> **ESTRATTO DEL TESTO**

Una lettera a tutti i parlamentari del Friuli Venezia Giulia, affinché si facciano portavoce delle istanze di parrucchieri ed estetiste presso il Governo e si cambi il calendario di riavvio delle attività, ora previsto per il 1° giugno.

È l’azione con cui Confartigianato Fvg ha deciso di supportare la petizione che, promossa lunedì 27 aprile, in poche ore ha raggiunto quasi 4mila adesioni al fine di far rivedere il calendario per la Fase 2 previsto dal Governo nazionale, che sposta la riapertura delle attività artigiane dedicate ad acconciatura ed estetica agli inizi di giugno.

«Una vera e propria mazzata per il settore, costretto ad abbassare le serrande l’11 marzo scorso e con la prospettiva di ancora un lungo fermo, nonostante l’alto grado di sicurezza e igiene con cui già normalmente operano queste realtà», afferma il presidente regionale di Confartigianato Fvg, Graziano Tilatti.

> **MATERIALE**

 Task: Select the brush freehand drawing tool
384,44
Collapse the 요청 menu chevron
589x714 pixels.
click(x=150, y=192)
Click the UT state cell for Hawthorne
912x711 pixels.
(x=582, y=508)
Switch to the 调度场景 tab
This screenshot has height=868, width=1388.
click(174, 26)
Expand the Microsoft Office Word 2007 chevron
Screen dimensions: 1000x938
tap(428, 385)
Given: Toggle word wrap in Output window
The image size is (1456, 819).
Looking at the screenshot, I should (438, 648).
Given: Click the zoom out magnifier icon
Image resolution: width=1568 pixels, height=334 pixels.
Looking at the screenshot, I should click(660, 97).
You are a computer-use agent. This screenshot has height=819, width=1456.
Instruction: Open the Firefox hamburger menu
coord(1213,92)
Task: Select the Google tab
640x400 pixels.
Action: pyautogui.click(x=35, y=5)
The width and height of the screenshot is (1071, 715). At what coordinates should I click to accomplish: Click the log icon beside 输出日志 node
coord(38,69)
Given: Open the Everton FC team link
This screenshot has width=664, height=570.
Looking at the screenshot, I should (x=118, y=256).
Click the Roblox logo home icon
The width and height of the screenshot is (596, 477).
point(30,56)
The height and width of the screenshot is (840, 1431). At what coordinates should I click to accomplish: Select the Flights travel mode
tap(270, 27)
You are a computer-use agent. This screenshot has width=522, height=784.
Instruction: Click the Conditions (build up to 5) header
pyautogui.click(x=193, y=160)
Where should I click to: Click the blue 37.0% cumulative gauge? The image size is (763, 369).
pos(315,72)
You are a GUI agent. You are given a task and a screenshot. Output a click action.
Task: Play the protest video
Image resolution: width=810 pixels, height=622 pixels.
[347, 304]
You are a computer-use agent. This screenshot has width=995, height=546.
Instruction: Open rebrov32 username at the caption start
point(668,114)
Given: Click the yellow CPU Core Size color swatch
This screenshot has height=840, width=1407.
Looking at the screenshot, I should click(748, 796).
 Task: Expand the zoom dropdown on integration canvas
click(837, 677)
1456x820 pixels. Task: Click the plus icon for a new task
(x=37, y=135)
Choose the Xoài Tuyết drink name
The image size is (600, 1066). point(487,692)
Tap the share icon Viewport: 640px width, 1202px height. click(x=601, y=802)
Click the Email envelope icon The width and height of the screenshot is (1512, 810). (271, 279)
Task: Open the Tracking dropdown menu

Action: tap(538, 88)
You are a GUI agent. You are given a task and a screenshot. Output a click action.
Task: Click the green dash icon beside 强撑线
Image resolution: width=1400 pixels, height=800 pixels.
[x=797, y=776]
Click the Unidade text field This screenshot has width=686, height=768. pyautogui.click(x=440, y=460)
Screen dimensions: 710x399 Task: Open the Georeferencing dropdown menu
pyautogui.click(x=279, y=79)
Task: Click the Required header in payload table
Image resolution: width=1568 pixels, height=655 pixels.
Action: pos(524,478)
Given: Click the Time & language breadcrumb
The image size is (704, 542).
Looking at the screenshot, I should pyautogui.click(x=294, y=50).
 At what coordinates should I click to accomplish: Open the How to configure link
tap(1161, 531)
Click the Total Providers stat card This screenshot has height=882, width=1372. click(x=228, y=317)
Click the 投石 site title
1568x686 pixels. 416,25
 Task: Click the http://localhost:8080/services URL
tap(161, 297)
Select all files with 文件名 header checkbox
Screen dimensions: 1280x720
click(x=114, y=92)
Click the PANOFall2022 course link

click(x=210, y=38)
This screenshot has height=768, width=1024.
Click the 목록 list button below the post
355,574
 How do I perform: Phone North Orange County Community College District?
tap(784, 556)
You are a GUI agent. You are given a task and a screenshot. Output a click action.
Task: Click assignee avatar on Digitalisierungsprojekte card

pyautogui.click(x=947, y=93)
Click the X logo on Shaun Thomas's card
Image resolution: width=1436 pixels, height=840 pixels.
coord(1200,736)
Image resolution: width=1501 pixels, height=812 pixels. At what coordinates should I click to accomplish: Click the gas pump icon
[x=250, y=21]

> **COSA SI CHIEDE**
A: Ricopia fedelmente una parte dell'estratto del testo, partendo dalle parole "Una lettera a" e fermandoti dopo "Fvg, Graziano Tilatti.".
B: Secondo l'estratto del testo, quante adesioni ha raccolto la petizione in poche ore?

> **RISULTATI IN ORDINE**
A:
Una lettera a tutti i parlamentari del Friuli Venezia Giulia, affinché si facciano portavoce delle istanze di parrucchieri ed estetiste presso il Governo e si cambi il calendario di riavvio delle attività, ora previsto per il 1° giugno.

È l’azione con cui Confartigianato Fvg ha deciso di supportare la petizione che, promossa lunedì 27 aprile, in poche ore ha raggiunto quasi 4mila adesioni al fine di far rivedere il calendario per la Fase 2 previsto dal Governo nazionale, che sposta la riapertura delle attività artigiane dedicate ad acconciatura ed estetica agli inizi di giugno.

«Una vera e propria mazzata per il settore, costretto ad abbassare le serrande l’11 marzo scorso e con la prospettiva di ancora un lungo fermo, nonostante l’alto grado di sicurezza e igiene con cui già normalmente operano queste realtà», afferma il presidente regionale di Confartigianato Fvg, Graziano Tilatti.

B: Quasi 4mila adesioni.